Indeed, gains were most dramatic in the first schools absorbed by the ASD three years ago. Schools under their first year of ASD control saw slower gains, or even slid backwards, just as the schools posting large gains this year did two years ago.

The Achievement School District posted larger gains in math and science than the state as a whole. Graphic provided by the ASD. (Achievement School District)

Barbic said there are good reasons for schools not to show dramatic test score gains in the first year of a turnaround effort.

“What we’re learning is step one is establishing a strong and positive culture,” he said. “Once you establish culture, then you can leverage that, and turn it into academic results for kids.”

Still, it’s not clear if the schools are improving fast enough to be among the top-performing in Tennessee in two years. More than half of elementary and middle schools across the state have math proficiency levels above 50 percent this year, while in the ASD, only Whitney Achievement Elementary School had a proficiency level that high.

And next year the state will get a new test, TNReady, which McQueen has said likely will cause scores to fall across the state.

Barbic said he is optimistic that at least some of the schools are on track to achieve the district’s lofty ambitions.

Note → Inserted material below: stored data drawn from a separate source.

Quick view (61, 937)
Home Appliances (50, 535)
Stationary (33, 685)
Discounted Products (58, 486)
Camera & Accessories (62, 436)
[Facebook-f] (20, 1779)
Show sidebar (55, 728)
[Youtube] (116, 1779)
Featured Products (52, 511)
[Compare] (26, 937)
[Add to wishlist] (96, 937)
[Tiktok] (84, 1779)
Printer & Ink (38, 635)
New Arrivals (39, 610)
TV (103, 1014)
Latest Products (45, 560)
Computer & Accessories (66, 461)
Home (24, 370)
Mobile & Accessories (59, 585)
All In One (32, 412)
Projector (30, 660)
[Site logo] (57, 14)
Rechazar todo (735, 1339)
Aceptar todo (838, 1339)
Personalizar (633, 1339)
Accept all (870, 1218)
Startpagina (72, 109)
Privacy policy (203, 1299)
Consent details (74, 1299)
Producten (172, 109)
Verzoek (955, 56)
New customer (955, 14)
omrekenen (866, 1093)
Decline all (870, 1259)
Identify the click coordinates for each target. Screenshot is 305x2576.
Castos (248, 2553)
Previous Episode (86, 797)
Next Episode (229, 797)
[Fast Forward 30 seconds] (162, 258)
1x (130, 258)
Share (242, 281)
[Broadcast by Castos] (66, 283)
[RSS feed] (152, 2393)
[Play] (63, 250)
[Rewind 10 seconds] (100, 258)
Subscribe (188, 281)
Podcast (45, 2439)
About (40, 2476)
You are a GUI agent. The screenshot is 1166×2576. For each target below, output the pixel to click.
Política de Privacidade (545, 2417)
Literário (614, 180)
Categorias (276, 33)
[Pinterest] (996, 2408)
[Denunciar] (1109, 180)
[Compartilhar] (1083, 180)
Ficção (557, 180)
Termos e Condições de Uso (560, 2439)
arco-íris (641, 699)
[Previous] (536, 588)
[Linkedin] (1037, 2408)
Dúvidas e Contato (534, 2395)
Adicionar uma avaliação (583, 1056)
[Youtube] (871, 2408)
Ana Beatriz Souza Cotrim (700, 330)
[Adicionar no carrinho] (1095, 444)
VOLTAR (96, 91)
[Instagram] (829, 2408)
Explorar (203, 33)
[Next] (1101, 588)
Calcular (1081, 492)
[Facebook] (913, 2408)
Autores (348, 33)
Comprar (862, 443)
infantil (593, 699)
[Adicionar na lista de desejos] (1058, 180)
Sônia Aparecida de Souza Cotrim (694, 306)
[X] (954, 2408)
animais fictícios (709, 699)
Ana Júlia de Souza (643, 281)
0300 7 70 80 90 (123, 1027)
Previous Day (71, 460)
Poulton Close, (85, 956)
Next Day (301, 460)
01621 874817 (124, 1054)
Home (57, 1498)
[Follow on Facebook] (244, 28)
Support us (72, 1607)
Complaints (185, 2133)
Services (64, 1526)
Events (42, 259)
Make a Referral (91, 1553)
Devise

“None of us are able to predict the future but … our belief is that as long as we can sustain that growth, then we will certainly have schools in the top quartile in five years time,” he said.

This year was an especially important year for Westside Achievement School, one of the ASD’s direct-run schools. If schools in the ASD don’t make gains for two consecutive years, the management and teachers are booted. Out of 26 ASD schools last year, only six were in their third year.  Of those, only Westside was in danger of another overhaul. Double-digit gains in math and science have averted that possibility.

Tim Ware, the director of the district’s direct-run schools, said at the rally that he couldn’t pinpoint the reason for the improvements.

“It’s … a hundred specific things working in concert with each other,” he said. “A close partnerships with the community, an in-depth understanding of where students are academically, and an understanding of how to move them where they need to be.”